Despite being such a critical component of the Indian supply chain, the trucking industry is plagued with problems ranging from monetary and safety constraints to environmental issues. Today, many fleet management solutions exist which solve the problems encountered by a fleet owner in pre-transit and post-transit. However, there is a multitude of problems faced by the driver and the owner in the most critical part of the whole journey i.e. the “in-transit” part, which remain unsolved.
Poor truck maintenance and driver drowsiness are the major causes of truck accidents. Trucks were involved in 13% of all road accidents in India in 2018, which amounts to around 57000 accidents, and 150 thousand casualties.
A video interview with a truck driver was what opened my eyes to this huge problem.
With the above problem definition, it is clear that there is a pressing need for an in-transit vehicle telematics system specialised for Indian trucks. We studied several competitors in the vehicle telematics sector and found that none of them is solving the on-ground problems faced by Indian fleet owners and truck drivers. They are either creating generic solutions catering to all vehicles which cannot solve specific problems present only in Indian trucks or providing telematics for newer models of trucks which don’t cater to the 7.6 million trucks running on Indian roads today.
Through our suite of solutions, we bridge the gaps in the existing solutions to reduce costs incurred per truck and increase the safety of drivers in transit. Our solutions include driver drowsiness detection, DEF (Diesel Exhaust Fluid) level detection and coolant pipe monitoring, tyre pressure and wheel alignment monitoring, brake and clutch health monitoring and axle bending detection, with an overarching feature of updates provided even without legacy cellular connectivity through the NBIoT protocol.
Additionally, I benchmarked our solution with international players such as ScanGauge and FieldLogix where problems specific to the Indian market such as lack of connectivity and urea detection were not addressed. My findings have been presented in the following table.
From the detailed analysis and competitor benchmarking, it is very clear that there is a gap in the Indian trucking industry and consequently a need for the comprehensive yet user-friendly IoT-based solution that we are offering.
TrukDoc aims to support fleet owners and empower truck drivers by tracking vehicle health in transit to provide early detection of common vehicle problems and driver monitoring, using our truck telematics solution to reduce costs incurred per truck and boost safety through the decreased risk of accidents.
Our solution comes with a wide range of features including monitoring of truck components like the brake, clutch, axle, and tires, detecting driver drowsiness and getting updates even without a cellular network, among others. The following figure lists the key functionalities offered.
The User Interface
A key component of the solution is the user interface that acts as an abstraction layer between the underlying deep tech and the technology-agnostic driver or fleet owner. The three components of the UI are –
- - Dashboard display
- - Website
- - Mobile Application for driver
Driver app informs the truck driver about any component damage and provides nearby mechanic contacts. It is equipped with an assistive UI that provides audio-visual assistance to help drivers in navigating the app. The picture below gives an idea of the look and feel of the app.

**RECORDS PROVIDED**
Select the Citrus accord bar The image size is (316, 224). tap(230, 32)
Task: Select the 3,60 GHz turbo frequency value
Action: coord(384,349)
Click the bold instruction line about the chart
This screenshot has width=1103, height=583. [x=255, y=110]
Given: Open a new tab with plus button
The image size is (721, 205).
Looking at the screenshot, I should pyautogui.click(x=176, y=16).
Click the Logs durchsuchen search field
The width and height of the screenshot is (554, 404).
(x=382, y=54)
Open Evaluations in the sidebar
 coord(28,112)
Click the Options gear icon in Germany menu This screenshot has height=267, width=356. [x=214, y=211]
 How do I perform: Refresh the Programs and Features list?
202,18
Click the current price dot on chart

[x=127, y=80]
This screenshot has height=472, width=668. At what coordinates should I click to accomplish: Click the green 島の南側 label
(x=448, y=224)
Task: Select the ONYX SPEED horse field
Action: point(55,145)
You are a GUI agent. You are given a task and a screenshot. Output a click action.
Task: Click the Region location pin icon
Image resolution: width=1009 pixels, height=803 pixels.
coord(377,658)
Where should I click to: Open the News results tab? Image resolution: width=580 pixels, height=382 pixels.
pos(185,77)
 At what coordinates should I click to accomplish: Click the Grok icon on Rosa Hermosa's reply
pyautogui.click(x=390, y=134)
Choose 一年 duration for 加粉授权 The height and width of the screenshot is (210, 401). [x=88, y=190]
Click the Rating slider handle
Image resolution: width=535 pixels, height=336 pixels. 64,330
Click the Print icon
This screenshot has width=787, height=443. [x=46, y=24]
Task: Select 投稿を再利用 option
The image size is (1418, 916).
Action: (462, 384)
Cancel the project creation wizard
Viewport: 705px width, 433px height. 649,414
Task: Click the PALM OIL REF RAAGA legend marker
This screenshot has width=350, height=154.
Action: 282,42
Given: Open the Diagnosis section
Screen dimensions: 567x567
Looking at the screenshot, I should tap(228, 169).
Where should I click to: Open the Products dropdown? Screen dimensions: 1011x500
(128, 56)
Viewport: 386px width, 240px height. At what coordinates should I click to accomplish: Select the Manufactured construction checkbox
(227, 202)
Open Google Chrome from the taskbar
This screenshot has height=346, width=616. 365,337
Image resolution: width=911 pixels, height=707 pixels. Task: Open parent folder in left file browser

**GOALS**
1. According to the truck telematics excerpt, what percentage of all road accidents in India in 2018 involved trucks?
2. Write out the records verbatim, beginning at their first line and stopping after the line that contains "Looking at the screenshot, I should tap(228, 169).", with both of those lines included.

**CORRECT ANSWERS**
1. 13%

2.
Select the Citrus accord bar The image size is (316, 224). tap(230, 32)
Task: Select the 3,60 GHz turbo frequency value
Action: coord(384,349)
Click the bold instruction line about the chart
This screenshot has width=1103, height=583. [x=255, y=110]
Given: Open a new tab with plus button
The image size is (721, 205).
Looking at the screenshot, I should pyautogui.click(x=176, y=16).
Click the Logs durchsuchen search field
The width and height of the screenshot is (554, 404).
(x=382, y=54)
Open Evaluations in the sidebar
 coord(28,112)
Click the Options gear icon in Germany menu This screenshot has height=267, width=356. [x=214, y=211]
 How do I perform: Refresh the Programs and Features list?
202,18
Click the current price dot on chart

[x=127, y=80]
This screenshot has height=472, width=668. At what coordinates should I click to accomplish: Click the green 島の南側 label
(x=448, y=224)
Task: Select the ONYX SPEED horse field
Action: point(55,145)
You are a GUI agent. You are given a task and a screenshot. Output a click action.
Task: Click the Region location pin icon
Image resolution: width=1009 pixels, height=803 pixels.
coord(377,658)
Where should I click to: Open the News results tab? Image resolution: width=580 pixels, height=382 pixels.
pos(185,77)
 At what coordinates should I click to accomplish: Click the Grok icon on Rosa Hermosa's reply
pyautogui.click(x=390, y=134)
Choose 一年 duration for 加粉授权 The height and width of the screenshot is (210, 401). [x=88, y=190]
Click the Rating slider handle
Image resolution: width=535 pixels, height=336 pixels. 64,330
Click the Print icon
This screenshot has width=787, height=443. [x=46, y=24]
Task: Select 投稿を再利用 option
The image size is (1418, 916).
Action: (462, 384)
Cancel the project creation wizard
Viewport: 705px width, 433px height. 649,414
Task: Click the PALM OIL REF RAAGA legend marker
This screenshot has width=350, height=154.
Action: 282,42
Given: Open the Diagnosis section
Screen dimensions: 567x567
Looking at the screenshot, I should tap(228, 169).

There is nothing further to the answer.